Ходжа-Мирза-Якуб не был изменником, потому что по Туркменчайскому трактату уроженцы областей русских или отошедших по этому трактату к России имели право вернуться на родину.

4

Грибоедов запахнул халат и сжался. Было холодно в комнате. Он закрыл на минуту глаза. Потом он сказал:

– Я не могу вас принять тайно ночью – все мои дела должны быть известны и явны. Мне не нужны секреты персиянского двора. Поэтому теперь вернитесь в дом свой. Подумайте хорошенько. И если вы действительно желаете вернуться на родину, приходите в другой раз, днем, чтобы я мог принять вас под свою защиту.

Сашка в казакине, накинутом на исподнее платье, светил евнуху. Евнух спускался по лестнице.

Грибоедов видел, как он остановился у конца лестницы, посередине двора и потом медленно, нехотя пошел прочь.

В восемь утра принесли Грибоедову отказ шаха в выдаче Самсона.

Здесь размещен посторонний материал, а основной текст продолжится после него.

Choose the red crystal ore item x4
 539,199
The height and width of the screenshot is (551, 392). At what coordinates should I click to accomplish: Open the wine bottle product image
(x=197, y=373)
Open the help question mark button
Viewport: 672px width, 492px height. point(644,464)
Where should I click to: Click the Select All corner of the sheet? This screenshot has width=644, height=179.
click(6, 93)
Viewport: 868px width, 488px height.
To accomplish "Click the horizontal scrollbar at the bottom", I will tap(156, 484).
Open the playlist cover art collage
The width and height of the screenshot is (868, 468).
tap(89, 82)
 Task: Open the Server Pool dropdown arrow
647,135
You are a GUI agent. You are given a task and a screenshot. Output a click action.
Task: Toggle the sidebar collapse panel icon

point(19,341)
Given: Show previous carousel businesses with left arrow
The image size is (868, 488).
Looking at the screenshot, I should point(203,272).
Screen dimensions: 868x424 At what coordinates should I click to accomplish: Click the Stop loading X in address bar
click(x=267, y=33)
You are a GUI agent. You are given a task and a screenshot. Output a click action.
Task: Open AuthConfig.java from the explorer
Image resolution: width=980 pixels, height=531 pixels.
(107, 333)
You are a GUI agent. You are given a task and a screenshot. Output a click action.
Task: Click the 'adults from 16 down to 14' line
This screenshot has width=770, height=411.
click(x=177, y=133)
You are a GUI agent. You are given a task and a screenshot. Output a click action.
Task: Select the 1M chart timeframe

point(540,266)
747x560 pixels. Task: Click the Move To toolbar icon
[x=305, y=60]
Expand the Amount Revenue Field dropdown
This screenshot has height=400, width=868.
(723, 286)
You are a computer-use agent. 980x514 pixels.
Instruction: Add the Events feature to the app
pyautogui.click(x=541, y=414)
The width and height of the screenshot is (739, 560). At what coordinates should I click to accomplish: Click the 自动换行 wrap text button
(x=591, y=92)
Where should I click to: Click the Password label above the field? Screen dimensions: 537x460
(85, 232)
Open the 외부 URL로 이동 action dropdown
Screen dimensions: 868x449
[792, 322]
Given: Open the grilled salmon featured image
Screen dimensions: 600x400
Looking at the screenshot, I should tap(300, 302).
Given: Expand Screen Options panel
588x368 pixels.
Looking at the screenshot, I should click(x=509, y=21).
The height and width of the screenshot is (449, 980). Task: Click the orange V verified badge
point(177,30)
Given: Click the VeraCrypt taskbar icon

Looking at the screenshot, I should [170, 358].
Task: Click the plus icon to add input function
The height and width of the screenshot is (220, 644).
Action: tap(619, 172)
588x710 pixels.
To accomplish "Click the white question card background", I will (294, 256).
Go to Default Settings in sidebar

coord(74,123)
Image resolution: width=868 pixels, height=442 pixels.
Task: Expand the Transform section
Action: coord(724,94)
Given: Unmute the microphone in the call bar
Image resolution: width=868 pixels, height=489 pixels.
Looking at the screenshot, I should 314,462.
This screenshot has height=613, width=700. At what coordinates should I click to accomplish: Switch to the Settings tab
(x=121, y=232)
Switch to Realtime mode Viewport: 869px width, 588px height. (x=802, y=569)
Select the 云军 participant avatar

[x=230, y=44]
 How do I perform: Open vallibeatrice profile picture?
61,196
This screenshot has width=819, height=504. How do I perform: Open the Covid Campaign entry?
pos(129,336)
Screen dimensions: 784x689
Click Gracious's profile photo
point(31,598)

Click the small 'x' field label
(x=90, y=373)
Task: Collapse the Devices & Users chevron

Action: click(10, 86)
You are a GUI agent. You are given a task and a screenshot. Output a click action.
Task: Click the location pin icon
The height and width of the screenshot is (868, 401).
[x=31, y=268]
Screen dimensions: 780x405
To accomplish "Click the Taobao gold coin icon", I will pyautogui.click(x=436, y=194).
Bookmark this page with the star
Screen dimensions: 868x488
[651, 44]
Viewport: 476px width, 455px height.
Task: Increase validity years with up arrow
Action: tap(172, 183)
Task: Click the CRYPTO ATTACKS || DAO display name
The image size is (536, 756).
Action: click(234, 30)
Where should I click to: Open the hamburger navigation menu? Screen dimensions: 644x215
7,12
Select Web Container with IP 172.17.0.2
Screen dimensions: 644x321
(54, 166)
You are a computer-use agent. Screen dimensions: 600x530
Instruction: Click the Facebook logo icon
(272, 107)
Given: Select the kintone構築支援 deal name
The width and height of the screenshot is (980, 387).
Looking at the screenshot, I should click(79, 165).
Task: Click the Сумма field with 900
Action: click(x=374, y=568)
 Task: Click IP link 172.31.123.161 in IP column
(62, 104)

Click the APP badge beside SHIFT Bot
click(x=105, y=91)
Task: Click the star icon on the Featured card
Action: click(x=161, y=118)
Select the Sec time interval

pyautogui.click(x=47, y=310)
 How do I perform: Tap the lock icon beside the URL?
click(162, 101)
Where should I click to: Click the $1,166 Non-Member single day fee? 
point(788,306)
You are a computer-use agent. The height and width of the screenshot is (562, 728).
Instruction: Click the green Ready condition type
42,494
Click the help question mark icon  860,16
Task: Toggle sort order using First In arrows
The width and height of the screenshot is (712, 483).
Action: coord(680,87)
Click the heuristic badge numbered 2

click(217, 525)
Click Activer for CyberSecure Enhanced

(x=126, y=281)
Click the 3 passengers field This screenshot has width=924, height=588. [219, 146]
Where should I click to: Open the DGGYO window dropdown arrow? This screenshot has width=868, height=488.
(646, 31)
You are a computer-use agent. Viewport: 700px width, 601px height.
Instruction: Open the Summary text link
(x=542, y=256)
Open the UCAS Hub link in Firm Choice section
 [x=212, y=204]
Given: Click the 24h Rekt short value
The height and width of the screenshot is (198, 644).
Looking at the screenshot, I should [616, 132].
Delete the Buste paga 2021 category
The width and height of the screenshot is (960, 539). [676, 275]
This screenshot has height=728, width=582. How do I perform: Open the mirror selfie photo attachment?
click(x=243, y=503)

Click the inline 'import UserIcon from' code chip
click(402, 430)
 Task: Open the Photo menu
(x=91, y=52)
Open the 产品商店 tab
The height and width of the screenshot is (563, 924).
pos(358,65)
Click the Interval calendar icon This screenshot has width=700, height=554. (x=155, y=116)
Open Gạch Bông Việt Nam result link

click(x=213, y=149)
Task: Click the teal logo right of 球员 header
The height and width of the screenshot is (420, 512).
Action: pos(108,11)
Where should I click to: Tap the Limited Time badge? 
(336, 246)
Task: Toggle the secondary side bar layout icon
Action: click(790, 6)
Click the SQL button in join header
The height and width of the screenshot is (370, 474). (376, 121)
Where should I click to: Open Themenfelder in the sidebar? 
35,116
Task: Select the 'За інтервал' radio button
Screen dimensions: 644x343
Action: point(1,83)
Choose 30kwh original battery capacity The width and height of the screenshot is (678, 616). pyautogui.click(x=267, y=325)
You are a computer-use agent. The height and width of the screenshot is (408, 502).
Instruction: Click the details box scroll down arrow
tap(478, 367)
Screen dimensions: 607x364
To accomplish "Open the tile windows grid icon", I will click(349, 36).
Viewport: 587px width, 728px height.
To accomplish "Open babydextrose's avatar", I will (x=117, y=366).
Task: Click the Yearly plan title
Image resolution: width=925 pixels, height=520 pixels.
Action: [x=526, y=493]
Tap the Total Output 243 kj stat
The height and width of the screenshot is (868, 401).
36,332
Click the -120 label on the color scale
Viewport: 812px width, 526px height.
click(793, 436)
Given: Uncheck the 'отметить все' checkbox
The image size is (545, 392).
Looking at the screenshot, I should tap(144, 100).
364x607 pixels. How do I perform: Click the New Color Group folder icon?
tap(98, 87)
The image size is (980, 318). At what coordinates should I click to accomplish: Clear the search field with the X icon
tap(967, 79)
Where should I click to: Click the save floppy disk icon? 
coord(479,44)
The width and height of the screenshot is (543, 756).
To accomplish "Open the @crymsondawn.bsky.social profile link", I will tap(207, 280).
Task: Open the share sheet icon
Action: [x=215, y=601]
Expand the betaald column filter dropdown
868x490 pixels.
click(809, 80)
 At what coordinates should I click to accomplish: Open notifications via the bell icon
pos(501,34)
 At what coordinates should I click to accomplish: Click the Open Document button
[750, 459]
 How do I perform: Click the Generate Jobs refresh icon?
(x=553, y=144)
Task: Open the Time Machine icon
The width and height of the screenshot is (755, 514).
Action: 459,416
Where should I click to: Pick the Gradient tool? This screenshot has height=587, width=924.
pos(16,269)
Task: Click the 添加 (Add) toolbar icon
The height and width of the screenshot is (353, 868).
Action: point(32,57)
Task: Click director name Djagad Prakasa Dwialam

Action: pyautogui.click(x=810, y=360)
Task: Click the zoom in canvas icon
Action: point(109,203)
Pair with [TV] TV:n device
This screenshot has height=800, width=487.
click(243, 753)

В восемь часов пришел Ходжа-Мирза-Якуб с тремя слугами во второй и последний раз. Ходжа-Мирза-Якуб остался в русском посольстве, и ему отвели комнату во втором дворе. Комната выходила на юг.

5

– Скажите, пожалуйста, правда ли, что, когда гарем выезжает за город, даются сигналы ружейными выстрелами и все убегают с дороги, а неубегающие подвергаются тюремному заключению?

– Нет, это неправда. Когда мы выезжаем в Негеристан на гулянье, нет отбою от нищих и зевак.

– Да, но Шарден описывает это. Шарден – надежный источник.

– Вы забываете, господин доктор, что Шарден жил, когда существовали во Франции рыцари, а Россия, кажется, не имела даже императоров.

Доктор Аделунг сидел у евнуха и расспрашивал его о восточных обычаях.

– Я видел здесь у одной женщины бумажку на локте, даже несколько выше локтя, на веревочке. Что это такое?

– Изречение из Корана.

– Я так и думал, – сказал с удовольствием доктор. – Амулеты.

Евнух посмотрел на него и улыбнулся.

– Женского корана, доктор.

– Женского?

– Его величество поручил принцу Махмуду-Мирзе собрать и записать женский коран. Он во многом отличается от мужского.

– Но это совершенная новость, – сказал озадаченный доктор. – Чем же отличается?

– Когда прибудут мои книги и рукописи, я дам вам ответ.

– Вы – образованный человек… – сказал доктор, слегка озадаченный.

– Образование мое скудное.

– Вы образованный человек, – сказал доктор строго, – вы напишите свои воспоминания, мы вместе переведем ваши рукописи, и господин Сеньковский издаст их в Петербурге. Успех будет шумный.